Saving Boynton Beach’s Indian Spring CC

With equity memberships dwindling, Indian Spring Country Club members voted to sell the country club to Concert Golf Partners, who took over last month.

 

It’s an all too common predicament for country clubs with aging memberships in Florida and other parts of the country.

They simply don’t have enough new members coming in to replace those that are dying off.

Indian Spring Country Club in Boynton Beach, Florida, was a bustling destination for golf-hungry retirees in the 1980s. With two 18-hole courses (that played host to the pre-qualifier for the PGA’s 2017 Honda Classic), the golf is very good.

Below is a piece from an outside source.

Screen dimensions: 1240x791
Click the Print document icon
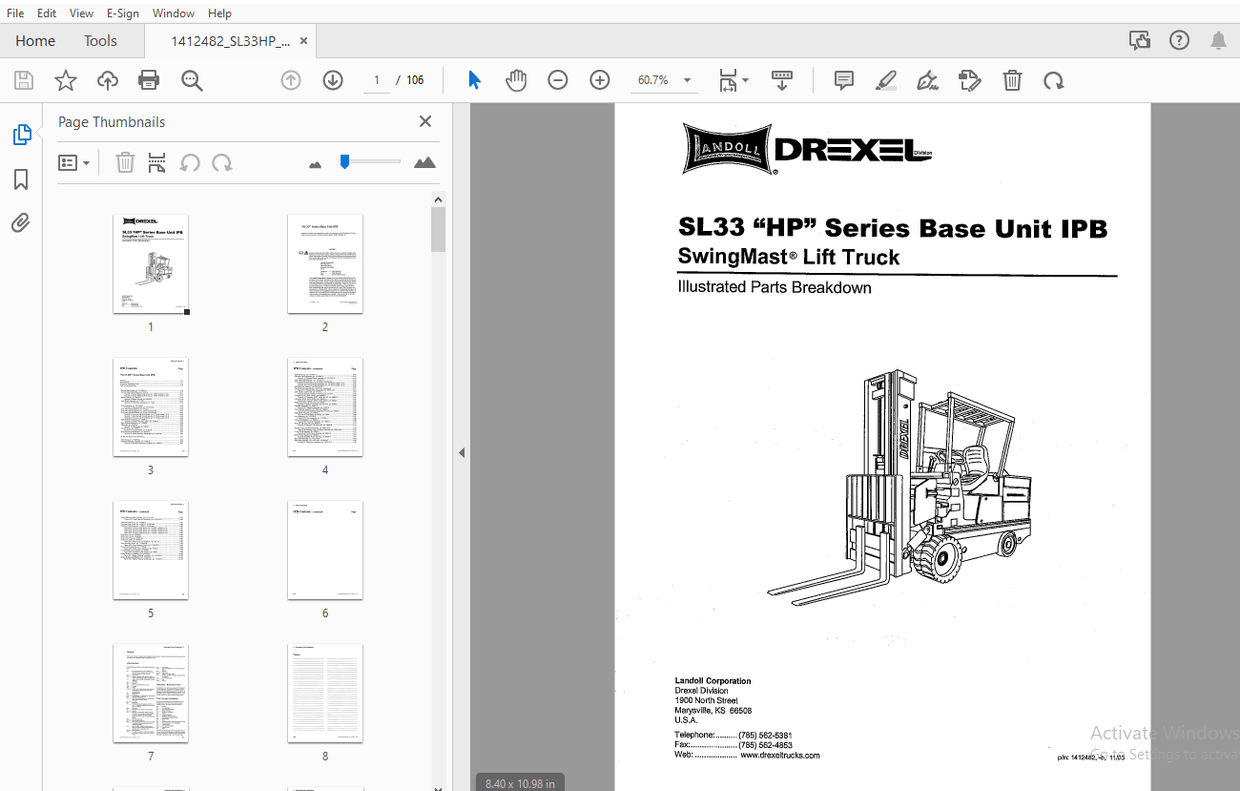[x=148, y=80]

But time has taken its toll.

Over the last five years, Indian Spring lost nearly a third of its equity membership. The club that once boasted over 1,000 equity members, was facing the dire consequences of having fallen to just 300 equity members.

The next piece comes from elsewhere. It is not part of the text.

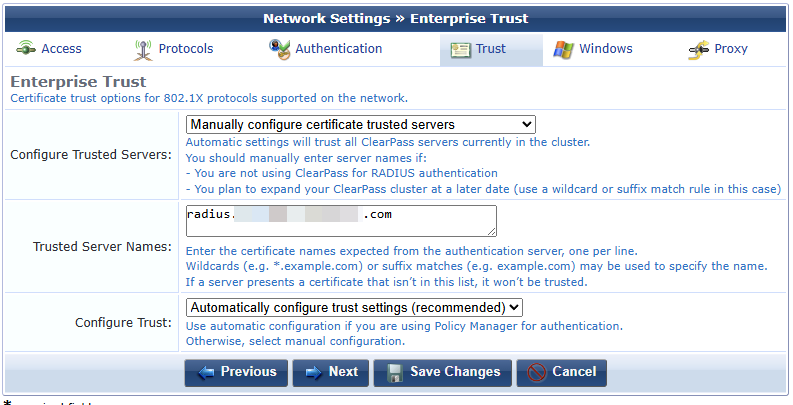Click the Authentication user icon
Image resolution: width=793 pixels, height=405 pixels.
pyautogui.click(x=279, y=49)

Instead of bowing to the pressure by selling off pieces of their land or handing over ownership of the courses in a last-ditch deal, Indian Spring members took control of the situation and found a solution they could live with.

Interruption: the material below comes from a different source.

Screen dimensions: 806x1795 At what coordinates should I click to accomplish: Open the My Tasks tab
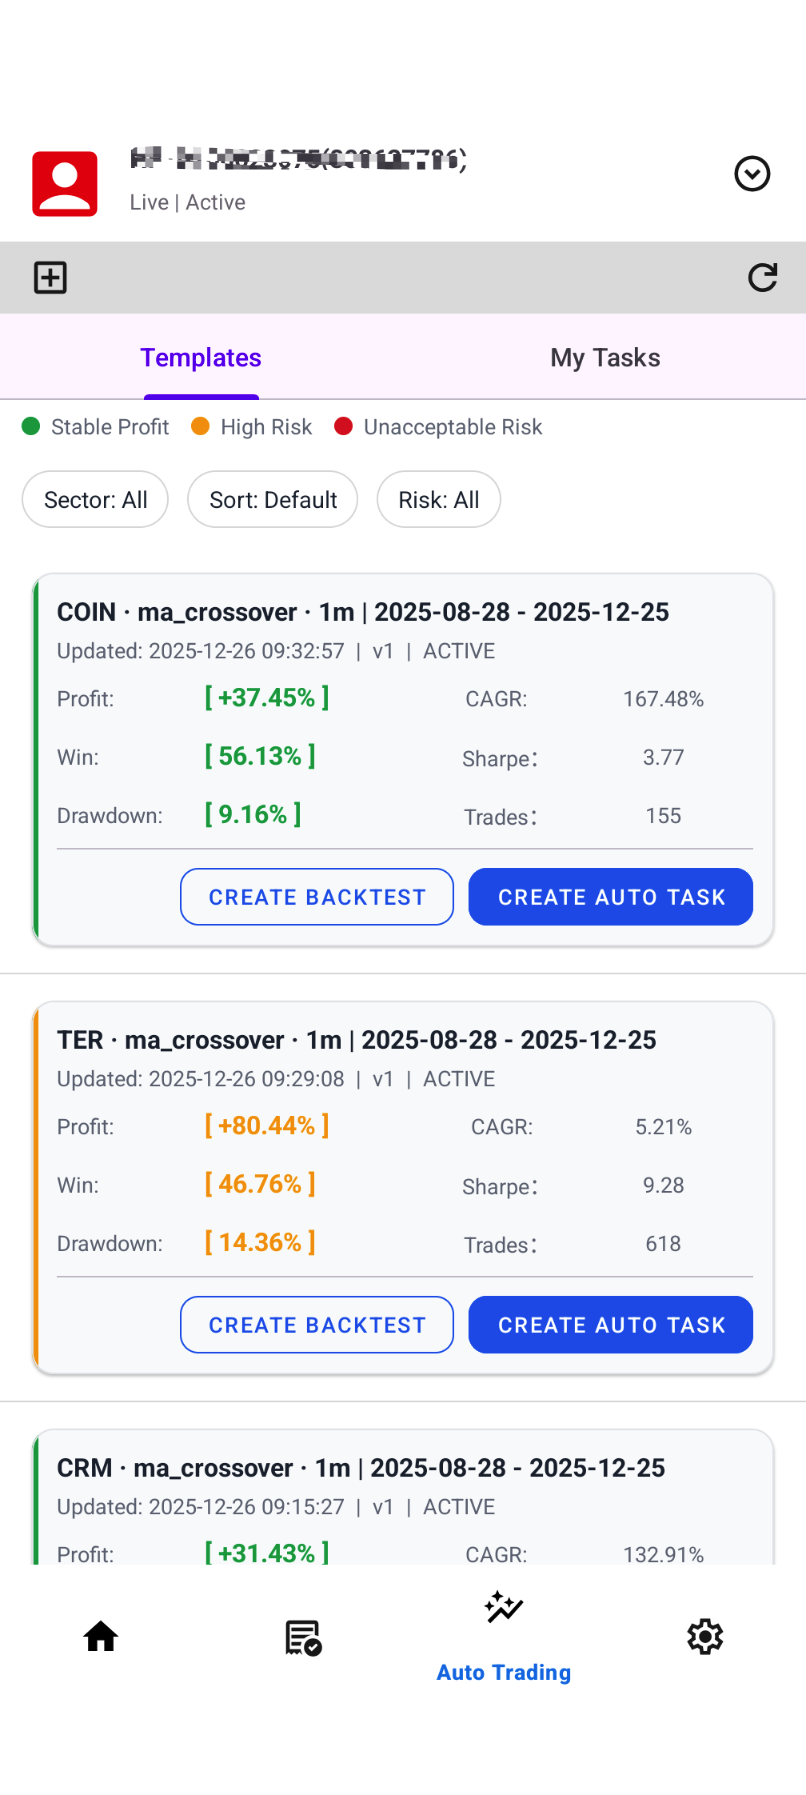click(605, 358)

By an overwhelming vote of 221-2, club members voted to sell their club to Concert Golf Partners, who have $1 million in improvements planned and pledged not to sell the courses, to keep the club private for 12 years, and drop dues for equity members.

Everybody seems happy.

And in the last month, Indian Spring has sold 40 memberships at $10,000 a pop as word of the new ownership arrangement has made the rounds.